Still, the dominant voices responding to the vanished municipio were all about preservation or renovation. No one mentioned retrofitting, where the building is fitted with parts or elements that could help it adjust to the current period. Where retrofitting is concerned, one also could bring in the idea of repurposing or creative reuse - the municipio, for example, could be transformed into a museum. And more significantly, the building itself can be considered as a prime artifact of governance.


I have my own memories of the municipio. An aunt we fondly called Manang Fe would always be the first to respond to the sound of the bells coming from the building. The ringing of that bell meant someone was stabbed or killed and the corpse was already there at the municipio. I still recall how she would drag me to the municipio as we ogled at the mangled body or peeked through the bars the face of the murderer.


Lolo Pidio (Elpidio Alindogan Genova), the first Sanitary Inspector of the island, used to tell us of the time they had to form a male chorus that would perform for the visiting General Aguinaldo, who asked them to kiss the flag he brought with him. In the middle of it all, someone from the crowd shouted: Who killed Bonifacio? This happened in the old municipio.
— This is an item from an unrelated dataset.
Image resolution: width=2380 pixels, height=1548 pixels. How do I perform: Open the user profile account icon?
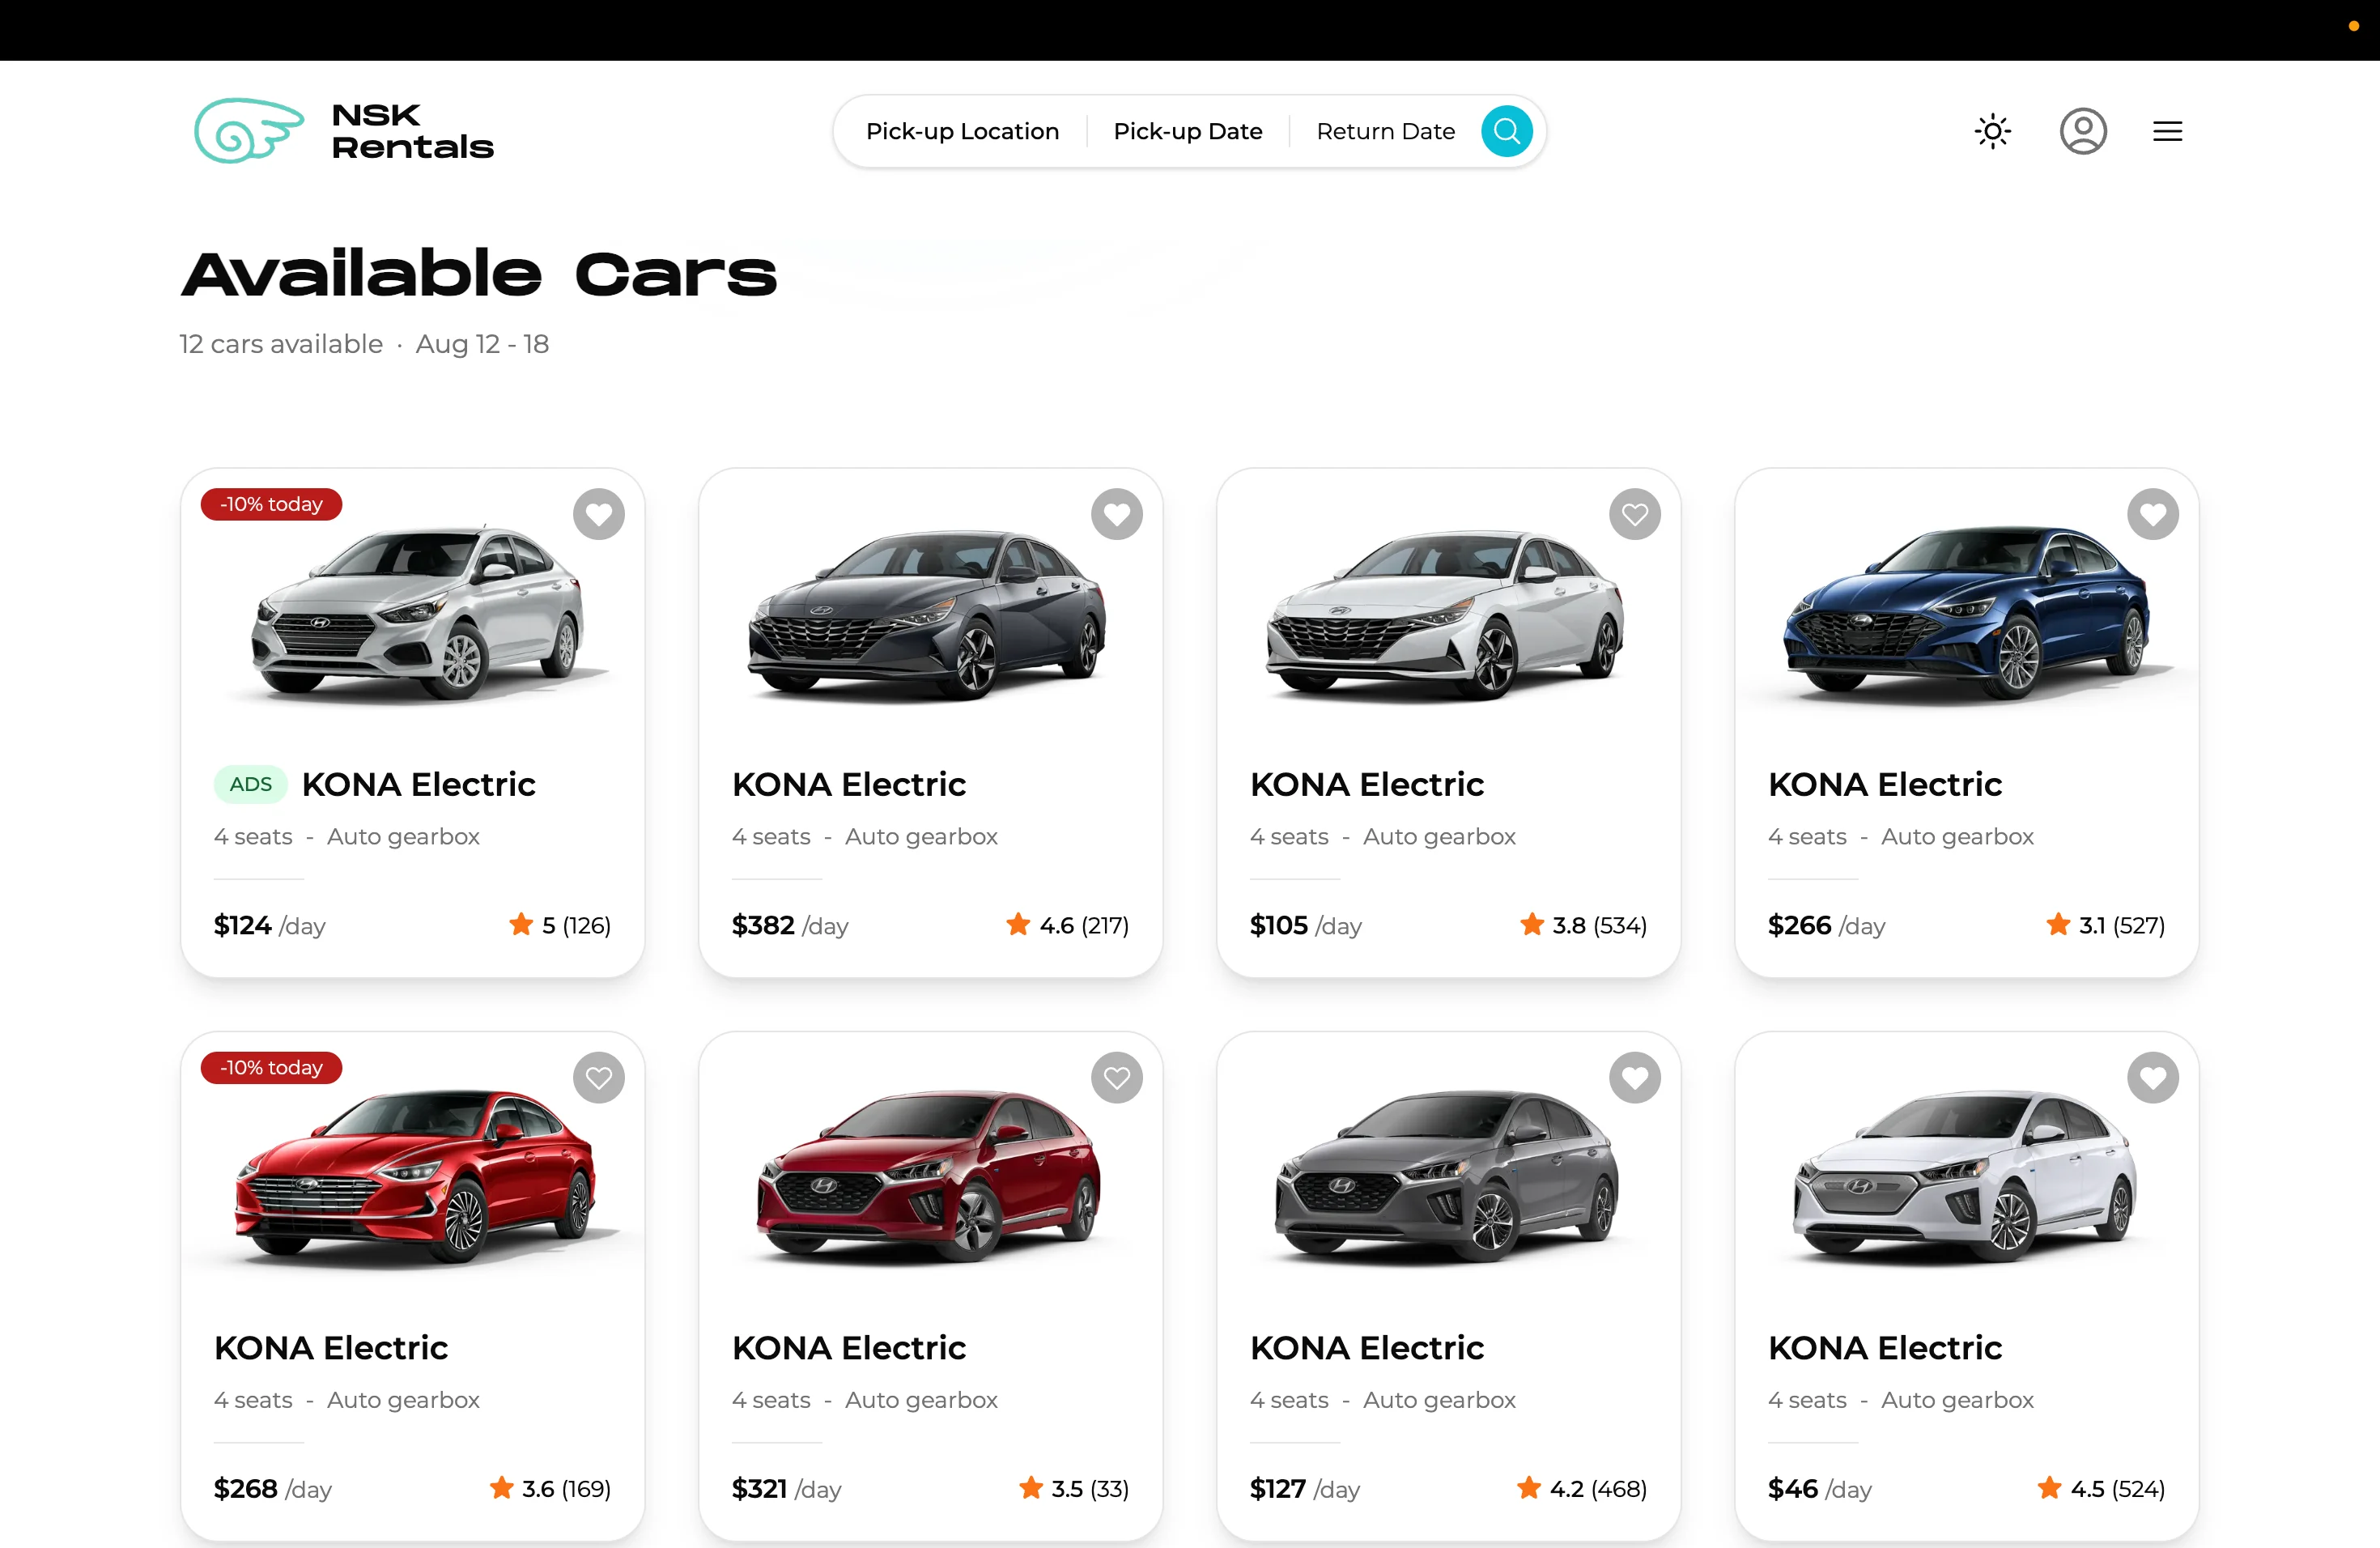tap(2084, 131)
More magical than all these memories was my amazement at the “buson” (from the Spanish “buzon”) or mailbox on the ground floor of the municipio, near the jail. Whenever I went with my Lola Miling, she would always ask me to be the one to insert inside that small gap on the wall the letter. I imagined the envelope entering a long pipe that traveled under the sea until it surfaced through another buson, from where it was picked up by the brave Mailman.